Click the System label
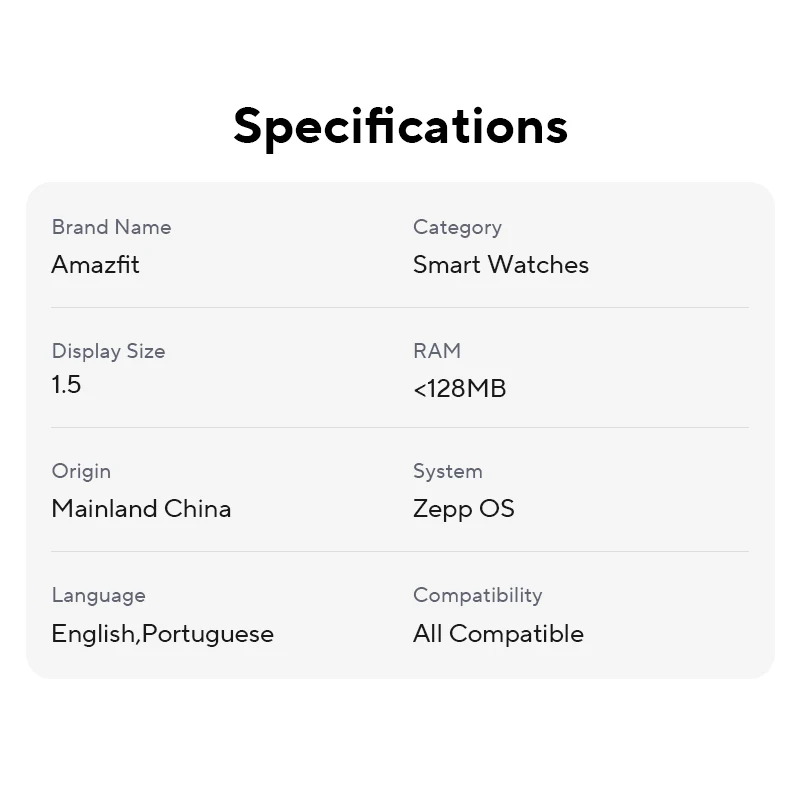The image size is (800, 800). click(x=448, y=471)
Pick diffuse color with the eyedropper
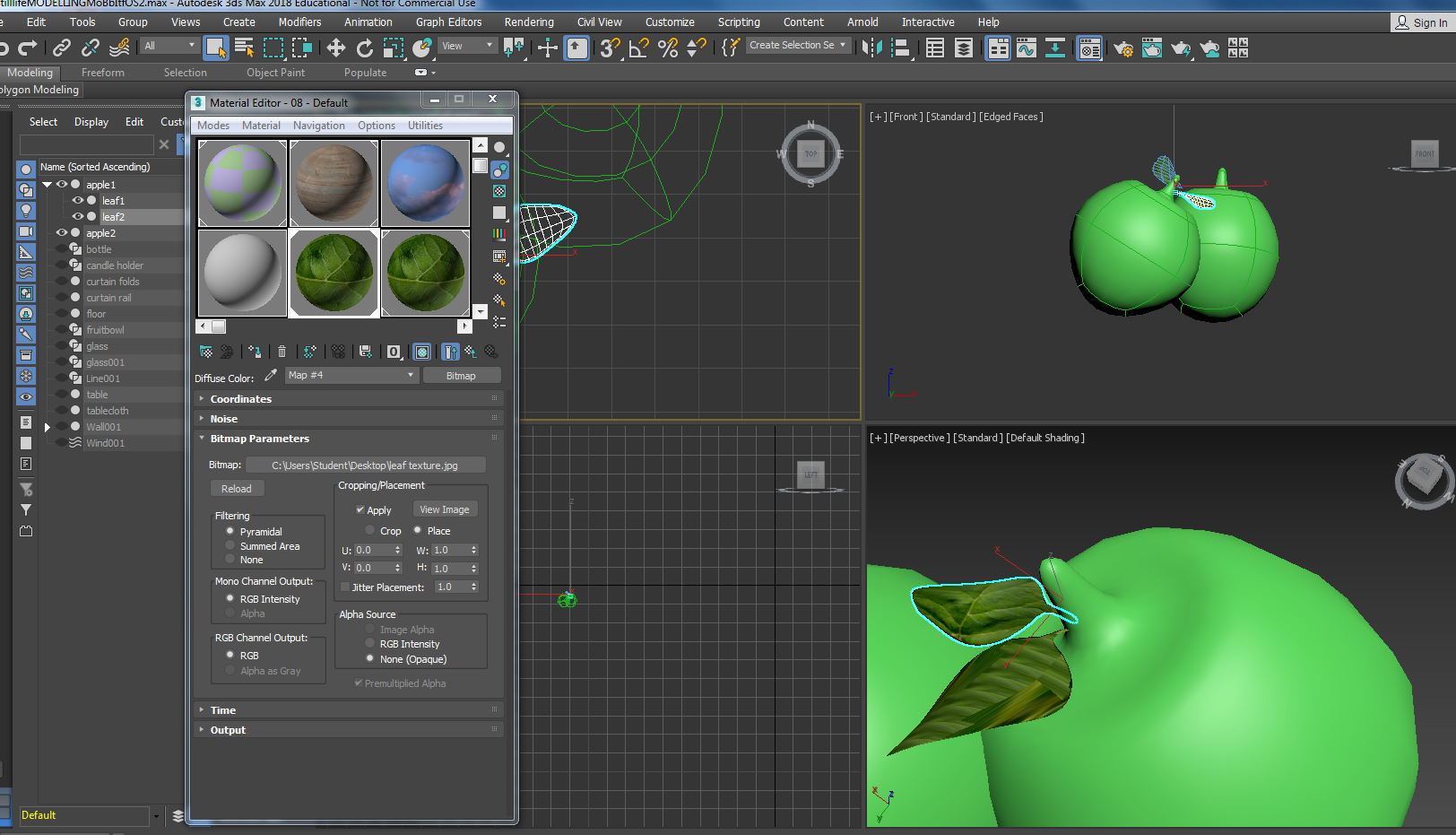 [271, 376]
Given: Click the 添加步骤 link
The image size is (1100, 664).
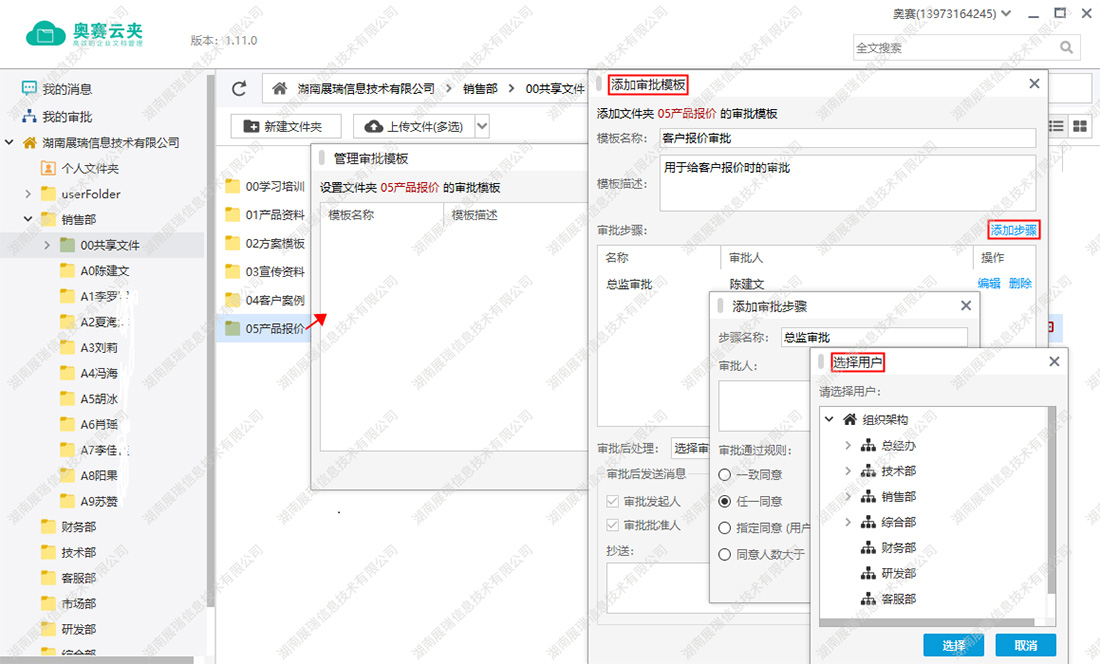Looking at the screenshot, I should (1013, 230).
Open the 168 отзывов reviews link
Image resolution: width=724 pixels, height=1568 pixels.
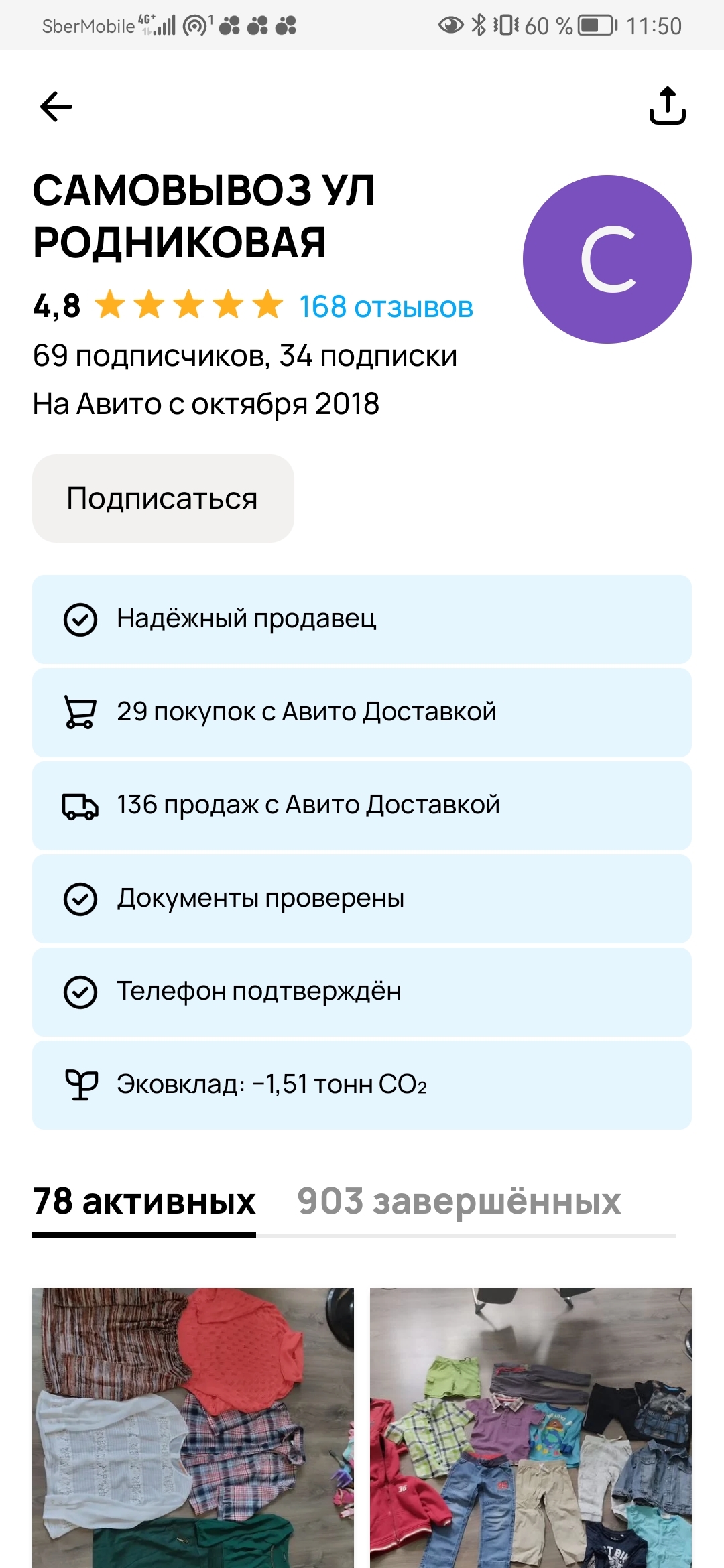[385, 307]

===============

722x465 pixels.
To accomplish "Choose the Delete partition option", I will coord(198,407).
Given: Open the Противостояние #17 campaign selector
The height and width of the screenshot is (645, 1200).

===============

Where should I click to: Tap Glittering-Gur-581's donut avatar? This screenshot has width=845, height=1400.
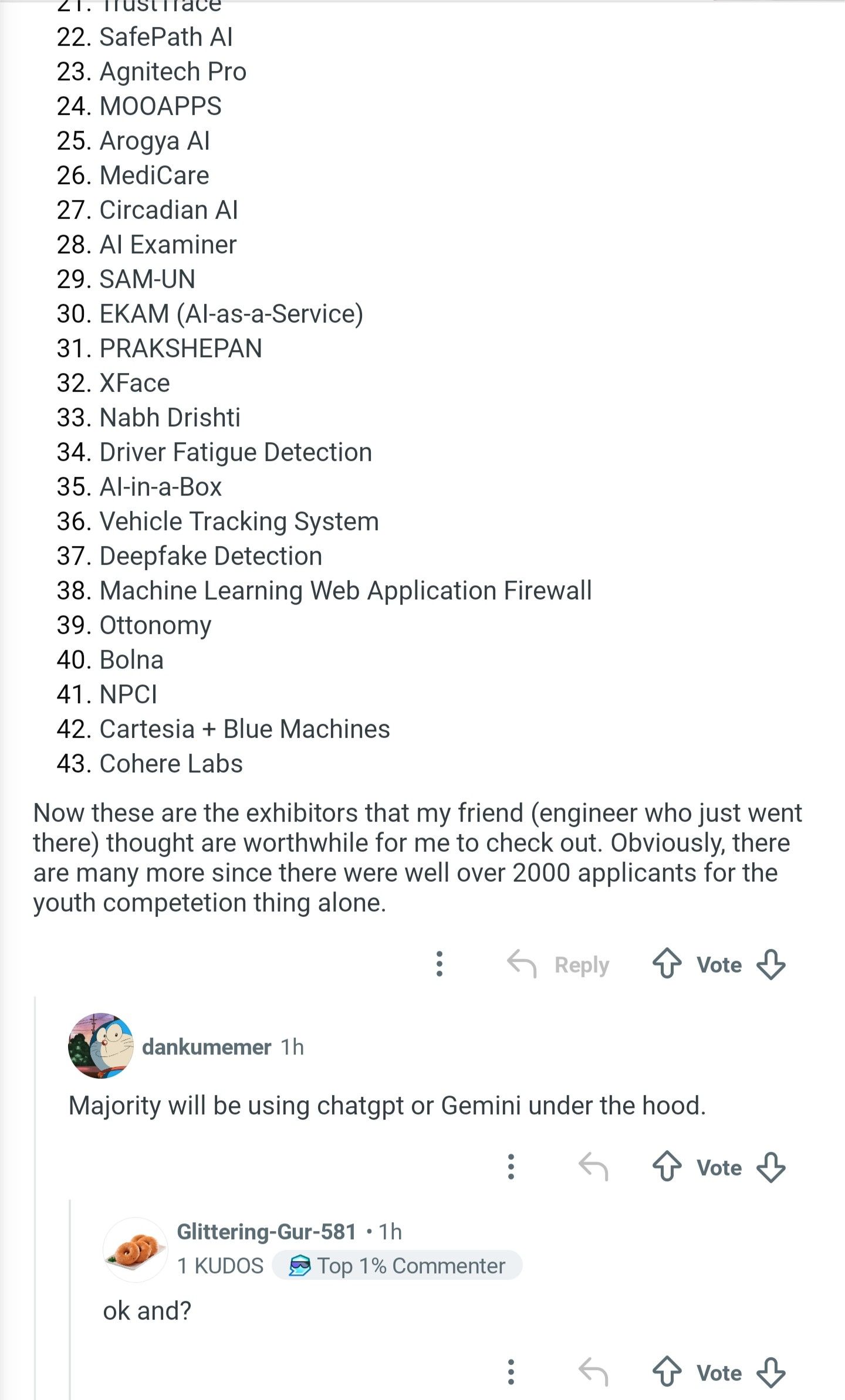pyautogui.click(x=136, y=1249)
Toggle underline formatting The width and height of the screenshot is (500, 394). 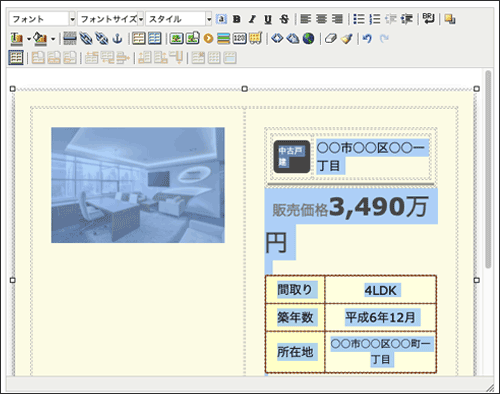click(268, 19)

===============

• DIRECTIONS FOR THIS TASK: From the records above, copy each line where the word "link" can be found.

• RESPONSE TO THIS TASK:
Given: Click the 添加步骤 link
Open the 168 отзывов reviews link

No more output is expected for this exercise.